After the two suspects had departed, Officers Schlueter and Perkins drove around the block and came up behind the Eldorado where they noticed a cable wire hanging from the trunk, which they took to be indicative of the trunk having been closed in a hurry, so they decided to take a closer look. When they looked through a window of the Eldorado, they saw a bundle of clothing with a blue coat on top beneath the passenger seat. At some point they tried to open the doors of the Eldorado but found that they were locked. Thinking it odd that the passenger had walked out into a heavy rain without putting on a coat, they called for assistance, and parked in a nearby alley where they could keep the car in sight.
Within fifteen minutes, a Detective Fontana and several others arrived at the location of the vehicle. Detective Fontana testified that when he arrived there were “about ten” police officers in the vicinity of the car. (Tr. 14). Meanwhile, a Detective Kaclik and an F.B.I. agent picked up Ms. Leary at her home and drove her to Orleans Place where she positively identified the Eldorado as one she had seen earlier. This [580]*580identification was made approximately forty-five to fifty-five minutes after the robbery. (Compare Tr. 18 with Tr. 107). Officer Fontana then called a Mobile Crime Lab for assistance in opening the vehicle, and processing the search in it, being particularly interested in avoiding the complication of an unspecialized officer contributing his own prints (Tr. 21-22). After the arrival of the Mobile Crime Lab, Detective Fontana enlisted instead the aid of a young passerby and paid him a dollar to reach through a partially open window of the car and lift the lock. The car was unlocked fifteen minutes after Ms. Leary’s positive identification (Tr. 22). Officer Alford of the Mobile Crime Lab conducted a search of the passenger section and found that the blue coat under the front seat, previously observed through the window, was wrapped around money and a revolver. The car was then taken to the Fifth District headquarters where the police opened the trunk and found a carbine, money and a large purse-type bag similar to one carried by the bank robbers. During his search of the car, Officer Alford discovered a registered letter beaming Robinson’s name and a nearby address. Police officers went immediately to this address but found the apartment empty-
In an eight count indictment filed May 2, 1974, Robinson and a co-defendant were charged with armed bank robbery, bank robbery, armed robbery, robbery, assault with a dangerous weapon, and Robinson was additionally charged with two counts of carrying a dangerous weapon. Subsequently, on May 17, 1974, Robinson filed a motion to suppress the fruits of the automobile search.
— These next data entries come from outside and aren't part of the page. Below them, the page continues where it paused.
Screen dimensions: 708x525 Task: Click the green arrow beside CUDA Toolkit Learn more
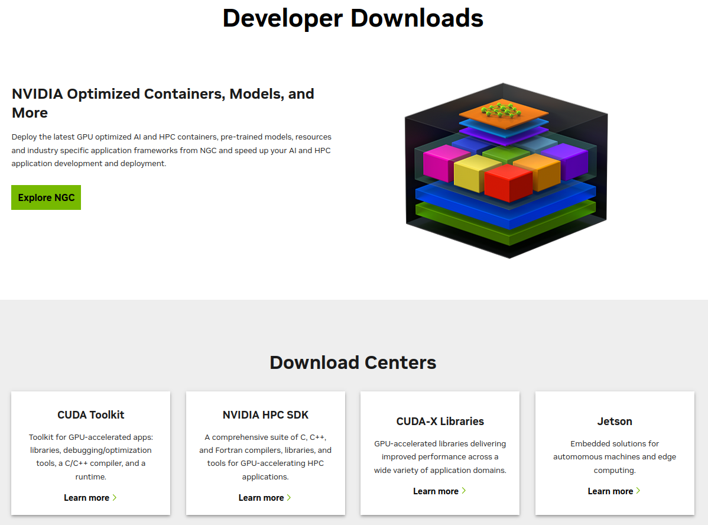point(115,498)
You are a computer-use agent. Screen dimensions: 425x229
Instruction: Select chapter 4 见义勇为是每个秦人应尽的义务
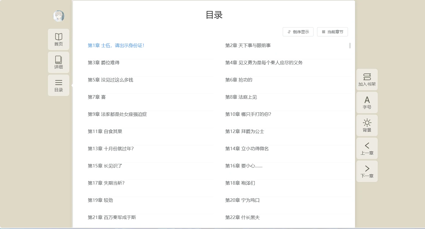[264, 62]
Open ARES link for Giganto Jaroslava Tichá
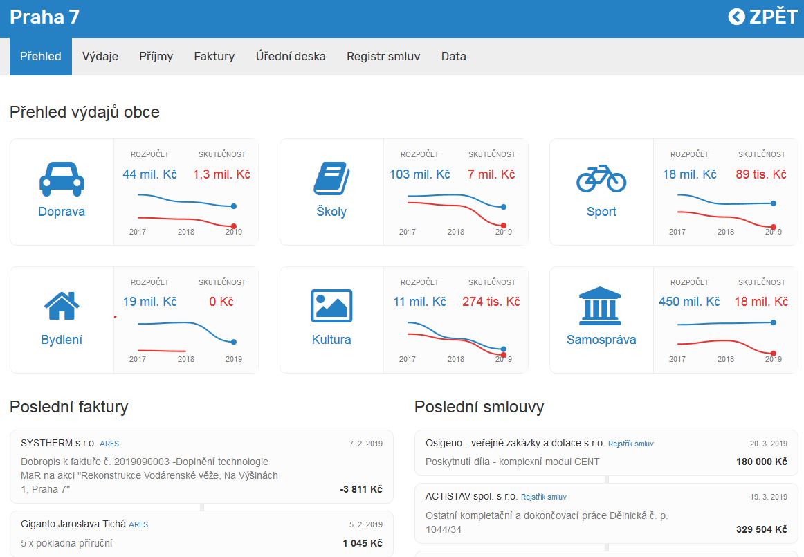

His co-defendant, Michael J. Bradshaw, is not involved in the present appeal.
II.
Upon the facts just recounted both the District Court and the panel came to the conclusion that, although there was probable cause to search the automobile, there was insufficient exigency to justify the failure to obtain a warrant. Treating exigency as “basically ... a factual question,” the panel decided that the District Court’s ruling was not “clearly erroneous.” But the facts here are not in dispute; there is no question of credibility of witnesses, and the issue is a legal one of constitutional dimension, whether these facts present a situation that the law considers “exigent” so as to dispense with the warrant requirement.1
The burden is on the Government to support the legality of a warrantless search. “ ‘[Sjearches conducted outside the judicial process, without prior approval by judge or magistrate, are per se unreasonable under the Fourth Amendment — subject only to a few specifically established and well-delineated exceptions.’ ” Coolidge v. New Hampshire, 403 U.S. 443, 454-55, 91 S.Ct. 2022, 2032, 29 L.Ed.2d 564 (1971). Furthermore “[t]he exceptions are ‘jealously and carefully drawn,’ and there must be ‘a showing by those who seek exemption . . . that the exigencies of the situation made that course imperative.’ ” 403 U.S. at 455, 91 S.Ct. at 2032.2 The term “exigent” has become the legal designation for a set of emergency law enforcement situations excepted from the warrant requirement. These situations, in turn, are generally analyzed in terms.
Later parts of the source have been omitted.